Usato prima in Danimarca negli anni ’50, e ora in tutta la Scandinavia e l’Inghilterra, tali diari hanno dimostrato di essere un modo a basso costo per ridurre l’incidenza di depressione e ansia – così come il PTSD – nei sopravvissuti ICU. In uno studio su Critical Care, l’infermiera inglese Christina Jones, che ha contribuito a promuovere il concetto, ha riferito che solo il 5 per cento dei pazienti che tenevano diari di terapia intensiva avevano PTSD tre mesi dopo il rilascio dall’ospedale, rispetto al 13 per cento che non avevano l’intervento. I diari hanno dimostrato di ridurre lo stress e il PTSD anche nei caregiver.
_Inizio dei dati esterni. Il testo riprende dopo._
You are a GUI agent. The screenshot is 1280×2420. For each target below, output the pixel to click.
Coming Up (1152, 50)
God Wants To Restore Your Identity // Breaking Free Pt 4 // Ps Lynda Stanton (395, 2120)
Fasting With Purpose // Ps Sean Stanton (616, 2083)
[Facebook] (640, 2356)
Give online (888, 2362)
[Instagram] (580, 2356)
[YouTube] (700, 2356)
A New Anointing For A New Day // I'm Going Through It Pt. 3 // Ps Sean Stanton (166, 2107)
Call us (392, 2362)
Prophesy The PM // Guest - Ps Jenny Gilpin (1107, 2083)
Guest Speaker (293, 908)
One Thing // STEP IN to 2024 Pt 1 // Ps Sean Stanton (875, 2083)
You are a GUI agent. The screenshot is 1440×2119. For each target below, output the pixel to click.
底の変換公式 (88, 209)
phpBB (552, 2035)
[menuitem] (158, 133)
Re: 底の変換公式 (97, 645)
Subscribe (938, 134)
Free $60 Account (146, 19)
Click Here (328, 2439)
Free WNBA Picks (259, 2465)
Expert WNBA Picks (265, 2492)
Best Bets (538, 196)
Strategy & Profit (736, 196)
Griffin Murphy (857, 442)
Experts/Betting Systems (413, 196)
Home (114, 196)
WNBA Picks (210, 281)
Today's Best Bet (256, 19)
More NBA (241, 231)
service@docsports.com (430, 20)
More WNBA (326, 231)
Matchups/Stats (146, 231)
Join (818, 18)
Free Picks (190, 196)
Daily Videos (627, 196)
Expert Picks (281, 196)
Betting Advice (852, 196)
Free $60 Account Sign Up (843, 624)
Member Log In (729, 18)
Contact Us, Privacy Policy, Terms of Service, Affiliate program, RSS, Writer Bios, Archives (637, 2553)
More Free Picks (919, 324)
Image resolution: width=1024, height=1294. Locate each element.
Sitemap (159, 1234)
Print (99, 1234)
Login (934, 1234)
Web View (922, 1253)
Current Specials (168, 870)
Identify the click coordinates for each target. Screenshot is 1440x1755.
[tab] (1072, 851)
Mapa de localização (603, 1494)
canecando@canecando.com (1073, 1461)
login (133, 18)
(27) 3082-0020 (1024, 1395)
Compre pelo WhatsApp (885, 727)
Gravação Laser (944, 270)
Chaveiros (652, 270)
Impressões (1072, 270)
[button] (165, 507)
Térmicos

Al Hopkins Hospital il progetto del diario è guidato dall’infermiera Rebecca Sajjad, che addestrerà gli infermieri del MICU a scrivere racconti cronologici sui trattamenti medici e le condizioni vissute da tutti i loro pazienti in terapia intensiva.

“Spieghiamo cosa sta succedendo in un linguaggio non tecnico. Per coloro che hanno PTSD, è molto difficile convincerli che le loro ‘visioni’ non erano reali. Ecco perché i diari di terapia intensiva sono così importanti. Rende più facile spiegare perché hanno un buco nel collo, da dove viene quella cicatrice, perché si sentono deboli”, dice Sajjad. “

Ann Parker, una studentessa al secondo anno di medicina polmonare e critica, sta lavorando ad una proposta per un diverso tipo di intervento di follow-up. Il suo piano: Un medico chiamerà il sopravvissuto dell’ICU settimanalmente per otto settimane per affrontare i problemi psicologici e fisici legati alla sua malattia e al trattamento in ICU.

“Vogliamo dare alle persone gli strumenti per affrontare attivamente qualsiasi fattore di stress che stanno affrontando”, dice, “in modo che siano in grado di essere proattivi nella loro guarigione.”